**PROBLEM STATEMENT**
Report, from the records below, every line where the word "computer" appears.
┏━━
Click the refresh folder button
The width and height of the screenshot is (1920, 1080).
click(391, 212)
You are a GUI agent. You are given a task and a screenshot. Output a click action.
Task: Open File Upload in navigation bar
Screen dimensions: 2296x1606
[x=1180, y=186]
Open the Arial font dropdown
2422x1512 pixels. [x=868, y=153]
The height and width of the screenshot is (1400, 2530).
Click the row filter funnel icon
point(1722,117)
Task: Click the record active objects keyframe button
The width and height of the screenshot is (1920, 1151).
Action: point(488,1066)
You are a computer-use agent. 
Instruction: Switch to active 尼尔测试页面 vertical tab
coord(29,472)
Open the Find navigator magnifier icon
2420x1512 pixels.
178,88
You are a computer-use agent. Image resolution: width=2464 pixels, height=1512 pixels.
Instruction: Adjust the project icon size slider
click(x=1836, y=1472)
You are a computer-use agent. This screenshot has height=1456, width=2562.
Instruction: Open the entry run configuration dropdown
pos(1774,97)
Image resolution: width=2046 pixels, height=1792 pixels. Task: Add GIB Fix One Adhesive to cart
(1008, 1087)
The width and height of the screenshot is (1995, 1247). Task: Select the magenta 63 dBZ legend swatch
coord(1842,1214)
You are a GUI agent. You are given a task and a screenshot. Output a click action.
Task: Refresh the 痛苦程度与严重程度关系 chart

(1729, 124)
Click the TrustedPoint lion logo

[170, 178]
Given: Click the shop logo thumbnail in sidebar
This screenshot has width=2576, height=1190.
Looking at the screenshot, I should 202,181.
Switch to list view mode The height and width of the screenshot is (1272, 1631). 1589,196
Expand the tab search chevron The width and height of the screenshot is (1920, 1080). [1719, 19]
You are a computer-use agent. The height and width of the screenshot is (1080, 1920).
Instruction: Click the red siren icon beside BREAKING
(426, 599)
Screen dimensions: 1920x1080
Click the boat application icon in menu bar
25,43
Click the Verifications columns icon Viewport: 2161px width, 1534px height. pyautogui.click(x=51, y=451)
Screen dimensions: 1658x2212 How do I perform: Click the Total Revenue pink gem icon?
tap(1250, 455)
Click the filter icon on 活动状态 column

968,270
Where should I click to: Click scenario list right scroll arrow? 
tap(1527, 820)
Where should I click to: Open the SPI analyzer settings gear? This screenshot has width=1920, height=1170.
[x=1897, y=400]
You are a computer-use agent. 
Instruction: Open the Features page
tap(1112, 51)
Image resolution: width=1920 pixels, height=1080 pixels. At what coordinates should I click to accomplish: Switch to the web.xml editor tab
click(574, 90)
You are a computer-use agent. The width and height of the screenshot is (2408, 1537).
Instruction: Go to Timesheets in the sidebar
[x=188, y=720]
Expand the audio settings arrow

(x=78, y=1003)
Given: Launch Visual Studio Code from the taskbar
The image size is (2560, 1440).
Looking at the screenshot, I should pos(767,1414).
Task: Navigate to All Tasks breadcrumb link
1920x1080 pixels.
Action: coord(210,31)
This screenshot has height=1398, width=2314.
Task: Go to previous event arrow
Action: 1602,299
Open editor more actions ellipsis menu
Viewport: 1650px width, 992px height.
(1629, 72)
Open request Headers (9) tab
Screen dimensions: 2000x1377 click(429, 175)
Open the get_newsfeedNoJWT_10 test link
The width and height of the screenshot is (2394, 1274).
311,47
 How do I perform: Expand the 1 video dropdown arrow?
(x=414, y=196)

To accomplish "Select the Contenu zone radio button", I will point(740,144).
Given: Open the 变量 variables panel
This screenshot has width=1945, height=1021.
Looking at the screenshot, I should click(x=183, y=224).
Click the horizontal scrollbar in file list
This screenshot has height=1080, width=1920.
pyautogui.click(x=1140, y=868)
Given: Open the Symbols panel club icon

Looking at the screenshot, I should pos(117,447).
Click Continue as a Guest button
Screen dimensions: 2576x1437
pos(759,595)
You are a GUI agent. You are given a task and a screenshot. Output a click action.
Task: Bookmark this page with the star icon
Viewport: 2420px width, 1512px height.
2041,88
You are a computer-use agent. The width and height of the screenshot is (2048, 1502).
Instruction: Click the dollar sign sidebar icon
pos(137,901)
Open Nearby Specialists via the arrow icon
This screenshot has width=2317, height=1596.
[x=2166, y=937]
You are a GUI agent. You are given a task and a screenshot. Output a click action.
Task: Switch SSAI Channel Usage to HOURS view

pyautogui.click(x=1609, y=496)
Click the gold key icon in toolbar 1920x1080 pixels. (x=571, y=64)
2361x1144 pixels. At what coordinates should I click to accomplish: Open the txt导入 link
┗━━
**ANSWER SPACE**
You are a computer-use agent. 
You are a computer-use agent. Image resolution: width=2464 pixels, height=1512 pixels.
You are a computer-use agent. This screenshot has height=1456, width=2562.
You are a computer-use agent. The height and width of the screenshot is (1080, 1920).
You are a computer-use agent. 
You are a computer-use agent. The width and height of the screenshot is (2408, 1537).
You are a computer-use agent. The width and height of the screenshot is (2048, 1502).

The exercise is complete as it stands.